Inspect tool calls inline as the model emits them — useful when an agent picks the wrong tool or emits empty arguments.

import asyncio
from agent_framework import Agent, tool
from agent_framework.openai import OpenAIChatClient


@tool
def get_time() -> str:
    """Return the current UTC time."""
    from datetime import datetime, timezone
    return datetime.now(timezone.utc).isoformat()


async def main() -> None:
    agent = Agent(
        client=OpenAIChatClient(),
        instructions="Use get_time when asked about time.",
        tools=[get_time],
    )

    stream = agent.run("What's the current UTC time? Then tell me a joke.", stream=True)
    async for update in stream:
        # Text chunks
        if update.text:
            print(f"\033[92m{update.text}\033[0m", end="", flush=True)

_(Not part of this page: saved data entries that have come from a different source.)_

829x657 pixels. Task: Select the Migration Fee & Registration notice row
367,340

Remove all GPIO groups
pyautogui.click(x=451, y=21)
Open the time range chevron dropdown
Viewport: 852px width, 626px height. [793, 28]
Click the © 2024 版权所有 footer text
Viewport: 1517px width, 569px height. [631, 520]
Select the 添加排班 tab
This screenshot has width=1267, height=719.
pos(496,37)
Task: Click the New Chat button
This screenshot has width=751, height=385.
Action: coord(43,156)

        # Tool calls and results live inside `update.contents` as Content items.
        for content in update.contents or []:
            ctype = getattr(content, "type", None)
            if ctype == "function_call":
                print(f"\n\033[90m[call {content.name}({content.arguments})]\033[0m")
            elif ctype == "function_result":
                print(f"\n\033[90m[result {content.call_id}: {content.result}]\033[0m")

    print()
    final = await stream.get_final_response()
    print(f"\nfinish_reasons={final.finish_reasons}")

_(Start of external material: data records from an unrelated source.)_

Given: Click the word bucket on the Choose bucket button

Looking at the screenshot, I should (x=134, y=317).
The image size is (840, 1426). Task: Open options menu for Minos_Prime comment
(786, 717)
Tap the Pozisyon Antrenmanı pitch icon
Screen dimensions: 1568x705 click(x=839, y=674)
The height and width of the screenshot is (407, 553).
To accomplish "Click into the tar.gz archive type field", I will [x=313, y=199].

if __name__ == "__main__":
    asyncio.run(main())

Each AgentResponseUpdate carries contents — a list of unified Content items. Filter by type to pick out function calls, function results, text, images, and HITL requests. There’s no separate tool_calls attribute on the update.

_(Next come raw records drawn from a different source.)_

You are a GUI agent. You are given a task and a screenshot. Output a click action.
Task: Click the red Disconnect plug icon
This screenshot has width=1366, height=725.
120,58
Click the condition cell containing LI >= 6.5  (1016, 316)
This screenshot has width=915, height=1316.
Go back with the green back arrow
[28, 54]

Recipe 21 — Replay a session blob across processes

Stateless workers (Lambda, Cloud Run) can round-trip the entire session through to_dict() / from_dict(). The blob carries every message plus any custom state you stored.

import asyncio
import json
from agent_framework import Agent, AgentSession, InMemoryHistoryProvider
from agent_framework.openai import OpenAIChatClient


async def turn(blob: str | None, message: str) -> tuple[str, str]:
    agent = Agent(
        client=OpenAIChatClient(),
        instructions="You are a customer-service agent.",
        context_providers=[InMemoryHistoryProvider()],
    )
    session = AgentSession.from_dict(json.loads(blob)) if blob else AgentSession()
    response = await agent.run(message, session=session)
    return response.text, json.dumps(session.to_dict())


async def main() -> None:
    reply, blob = await turn(None, "My order #4421 is missing.")
    print(reply)

    # A different worker process picks up the same conversation:
    reply, blob = await turn(blob, "What did I just ask about?")
    print(reply)


if __name__ == "__main__":
    asyncio.run(main())

For custom types in session.state, register them once at module import via register_state_type(...) so cold-starts work even before the model is serialised. See the sessions guide for the full contract.

Quick reference

Need	Class / function
Build an agent	`Agent(client=, instructions=, tools=, context_providers=, middleware=)`
One-shot vs threaded	`agent.run(prompt)` vs `agent.run(prompt, session=session)`
Stream tokens	`agent.run(prompt, stream=True)` returns `ResponseStream`
Tool from a function	`@tool` from `agent_framework`
Sub-agent as tool	`agent.as_tool(propagate_session=True)`
Expose agent over MCP	`agent.as_mcp_server(server_name=..., version=...)`
Persistent sessions	`FileHistoryProvider(storage_path=...)`
Encrypted sessions	`FileHistoryProvider(dumps=..., loads=...)`
MCP local subprocess	`MCPStdioTool(name=, command=, args=)`
MCP remote HTTP	`MCPStreamableHTTPTool(name=, url=, header_provider=)`
Per-tool approval	`approval_mode="always_require"` or per-tool dict (`{"always_require_approval": [...], "never_require_approval": [...]}`)
Tool retries	`FunctionMiddleware` subclass, `await call_next()` in a loop
Run-level guards	`AgentMiddleware` subclass, raise `MiddlewareTermination(result=...)`
Workflow checkpoints	`FileCheckpointStorage(storage_path=...)` + `WorkflowBuilder(checkpoint_storage=)`
Skills	`Skill(...)` + `SkillsProvider(skills=[...])`
Eval gates	`LocalEvaluator(*checks)` + `evaluate_agent(...)`

For deep dives see the framework’s other Python guides: tools, sessions, middleware, MCP, skills, evaluation, checkpointing, and orchestration.